Considering the widespread activation of proteases such as plasminogen and MMPs during angiogenesis (Coussens and Werb, 2002 ), there is reason to believe that such fragments play important pathophysiological roles. Indeed, there is already some evidence from clinical trials. Two VEGF inhibitors have been approved by the FDA as therapy for neovascular AMD: pegaptanib, an aptamer that interacts selectively with the exon 7-encoded heparin-binding domain and ranibizumab, a Fab that neutralizes all VEGF isoforms and proteolytic fragments (reviewed in Ferrara et al., 2007 ). Treatment with ranibizumab resulted in greater clinical benefit, including improved visual acuity. It seems likely that such difference was due, at least in part, to the ability of ranibizumab to neutralize not only intact VEGF165 but also fragments resulting from plasmin or MMP processing.

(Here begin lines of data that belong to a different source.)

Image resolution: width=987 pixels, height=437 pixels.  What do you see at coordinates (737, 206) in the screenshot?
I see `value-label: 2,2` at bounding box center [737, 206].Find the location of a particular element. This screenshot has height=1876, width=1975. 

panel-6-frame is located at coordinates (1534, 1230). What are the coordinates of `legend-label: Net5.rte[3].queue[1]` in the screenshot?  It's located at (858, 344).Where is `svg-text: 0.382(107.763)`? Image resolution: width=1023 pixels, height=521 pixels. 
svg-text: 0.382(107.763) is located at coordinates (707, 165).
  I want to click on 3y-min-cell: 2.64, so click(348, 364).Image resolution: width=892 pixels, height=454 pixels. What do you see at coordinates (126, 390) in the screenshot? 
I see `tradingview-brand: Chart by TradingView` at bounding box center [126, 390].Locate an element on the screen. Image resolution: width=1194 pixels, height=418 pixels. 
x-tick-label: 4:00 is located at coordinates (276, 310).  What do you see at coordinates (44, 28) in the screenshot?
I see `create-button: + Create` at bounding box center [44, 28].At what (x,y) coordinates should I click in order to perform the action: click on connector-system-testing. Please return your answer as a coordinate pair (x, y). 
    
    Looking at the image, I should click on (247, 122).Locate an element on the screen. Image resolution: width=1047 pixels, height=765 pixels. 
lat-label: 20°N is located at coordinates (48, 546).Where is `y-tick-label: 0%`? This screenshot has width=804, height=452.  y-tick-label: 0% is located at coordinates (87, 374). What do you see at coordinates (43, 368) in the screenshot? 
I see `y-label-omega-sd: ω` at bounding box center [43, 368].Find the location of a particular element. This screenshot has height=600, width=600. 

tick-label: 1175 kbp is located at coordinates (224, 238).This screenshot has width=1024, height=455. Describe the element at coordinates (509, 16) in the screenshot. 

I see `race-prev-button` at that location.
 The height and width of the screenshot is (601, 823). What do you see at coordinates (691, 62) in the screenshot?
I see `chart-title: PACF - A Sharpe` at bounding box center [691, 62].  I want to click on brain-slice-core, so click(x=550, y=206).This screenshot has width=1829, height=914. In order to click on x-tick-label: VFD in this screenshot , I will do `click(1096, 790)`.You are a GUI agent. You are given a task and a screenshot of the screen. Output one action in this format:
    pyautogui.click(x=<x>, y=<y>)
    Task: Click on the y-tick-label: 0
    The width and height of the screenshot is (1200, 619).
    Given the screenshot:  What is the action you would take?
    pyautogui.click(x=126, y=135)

There is now clear evidence for the importance of angiogenic gradients dependent on VEGF isoforms in a variety of pathophysiological circumstances. However, several questions remain to be addressed. For example, the role of the long isoforms (VEGF189 or VEGF206) in pathological angiogenesis is still unclear. Can they induce angiogenesis while bound to the ECM, as our early in vitro studies suggested (Park et al., 1993 ), or do they need to be first processed by proteases? Confounding factors are the dominance of VEGF165 and the fact that proteolytic processing of multiple isoforms may result in similar bioactive fragments. The availability of antibodies or other reagents that can target specifically exon 6–encoded sequences may allow answering some of these questions. Finally, elucidating the significance of other, less frequent, VEGF isoforms (e.g., VEGF145, VEGF162, and VEGF165b; reviewed in Ferrara et al., 2007 ) is an active and potentially fruitful area of research.